Despite our efforts to protect your information, no security measure is 100% foolproof: - The transmission of information via the internet is not completely secure - We cannot guarantee absolute security against all threats - Unauthorized access, hardware failures, and other factors may compromise security

Your Responsibility: - Keep your login credentials confidential - Use a strong, unique password - Enable multi-factor authentication - Log out from shared devices - Keep your devices and software updated - Report suspicious activity immediately

Breach Notification

In the event of a data breach that affects your personal information: - We will investigate the breach immediately - We will notify you via email within 72 hours of discovering the breach (as required by applicable law) - We will notify relevant regulatory authorities as required - We will provide information about: - What data was affected - What we are doing to address the breach - Steps you can take to protect yourself - We will post a notice on our website if the breach is widespread

---

Your Rights and Choices

You have certain rights and choices with respect to your personal information.
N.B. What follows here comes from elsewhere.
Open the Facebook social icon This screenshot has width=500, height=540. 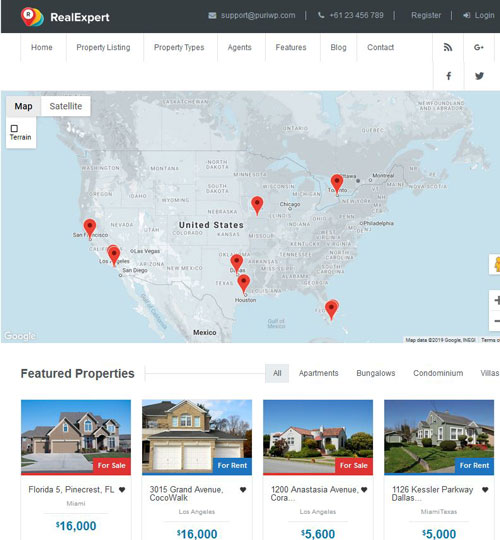point(448,76)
The specific rights available to you may depend on your location and applicable law.

Access and Correction

Right to Access: You have the right to access the personal information we hold about you.

How to Access: - Log into your account dashboard to view your profile information, subscription details, and usage history - Email info@2diff.io to request a copy of all personal data we have about you - We will provide the data in a commonly used electronic format (PDF, CSV, JSON)

Right to Correction: You have the right to request corrections of any inaccuracies in your personal information.

How to Correct: - Log into your account and update your profile information directly - Email info@2diff.io to request corrections for data you cannot edit yourself - We will update the information within 30 days

Deletion of Data

Right to Deletion: You may request that we delete the personal information we have collected about you.

How to Request Deletion: - See the “Data Retention and Deletion” section above for detailed instructions - Email info@2diff.io with “Data Deletion Request” in the subject line

Exceptions: We may retain certain information if: - Required by law (e.g., transaction records for tax purposes) - Necessary to complete a transaction you requested - Necessary to detect and prevent fraud or security threats - Necessary to defend legal claims - Subject to a legal hold or pending litigation

Opt-Out of Marketing Communications

Right to Opt-Out: You can opt out of receiving promotional emails or newsletters from us.

How to Opt-Out:

• Click the “unsubscribe” link at the bottom of any marketing email
• Email info@2diff.io with “Unsubscribe” in the subject line
• Log into your account and update your email preferences under Settings > Notifications

Important: Even if you opt out of marketing emails, we will still send you:

• Transactional emails (receipts, password resets, security alerts)
• Service notifications (downtime alerts, feature updates affecting your account)
• Legal notices (changes to Terms or Privacy Policy)

These messages are necessary to operate your account and cannot be opted out of.

Data Portability

Right to Data Portability: You have the right to receive your personal data in a structured, commonly used, machine-readable format.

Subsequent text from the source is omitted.